§ Input records:
-=-=-=-=-

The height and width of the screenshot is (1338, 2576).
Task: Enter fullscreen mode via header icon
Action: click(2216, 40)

-=-=-=-=-

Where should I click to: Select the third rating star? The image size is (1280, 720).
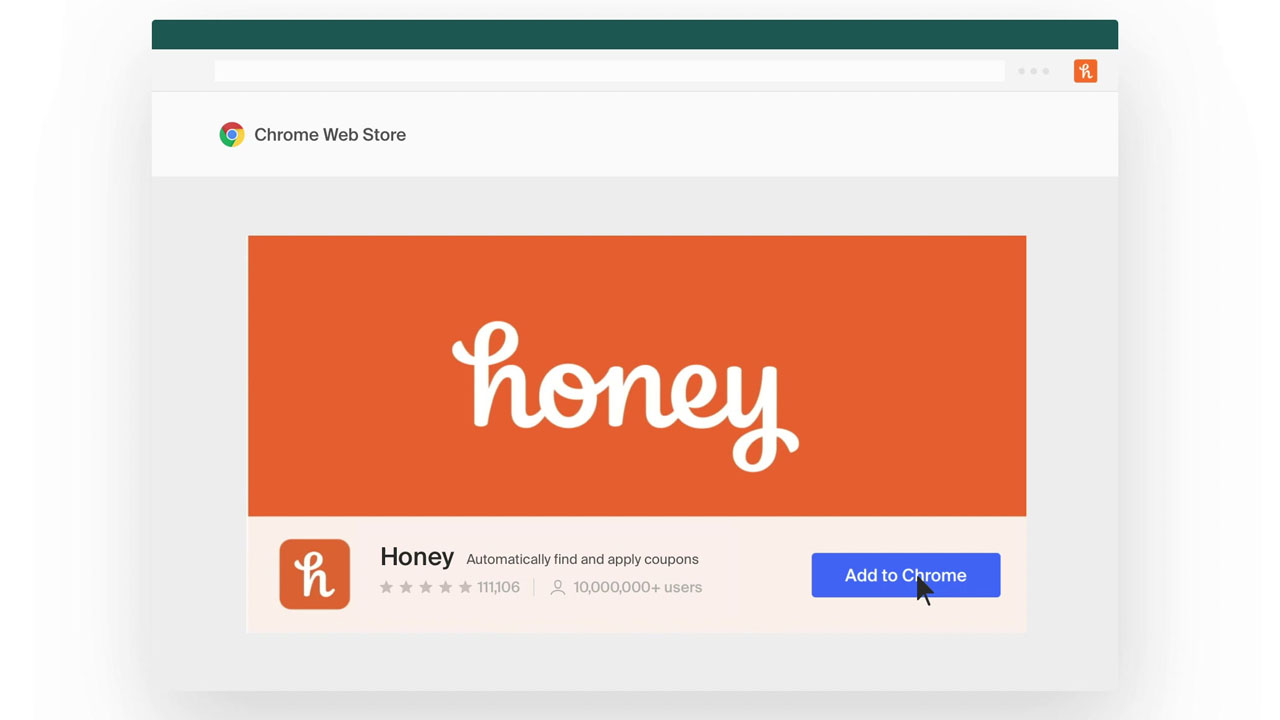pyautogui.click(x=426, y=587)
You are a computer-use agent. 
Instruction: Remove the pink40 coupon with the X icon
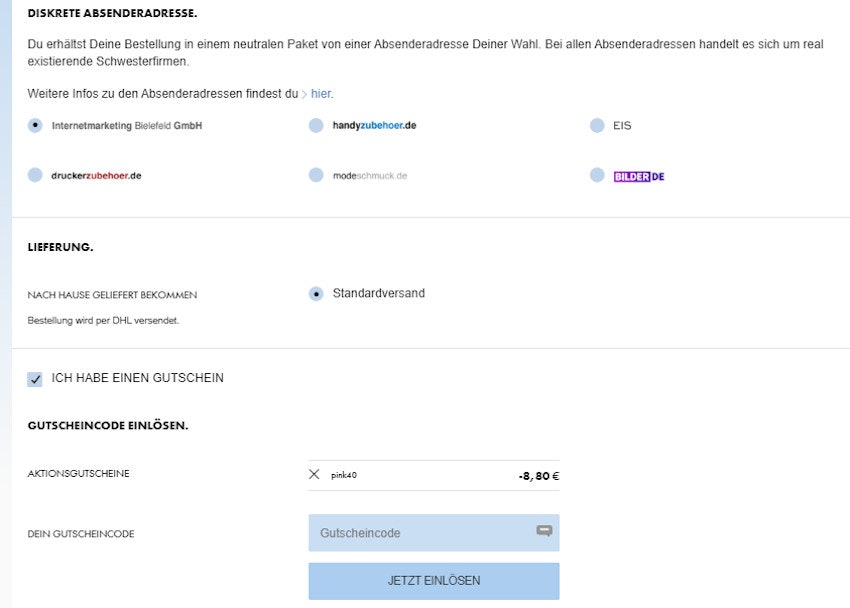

-=-=-=-=-

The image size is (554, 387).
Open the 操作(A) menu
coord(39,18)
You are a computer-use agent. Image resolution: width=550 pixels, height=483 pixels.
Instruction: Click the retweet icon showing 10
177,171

-=-=-=-=-

§ The task: Report each line above that contains the string "width". Case counts.

§ Result of this task:
The height and width of the screenshot is (1338, 2576).
You are a computer-use agent. Image resolution: width=550 pixels, height=483 pixels.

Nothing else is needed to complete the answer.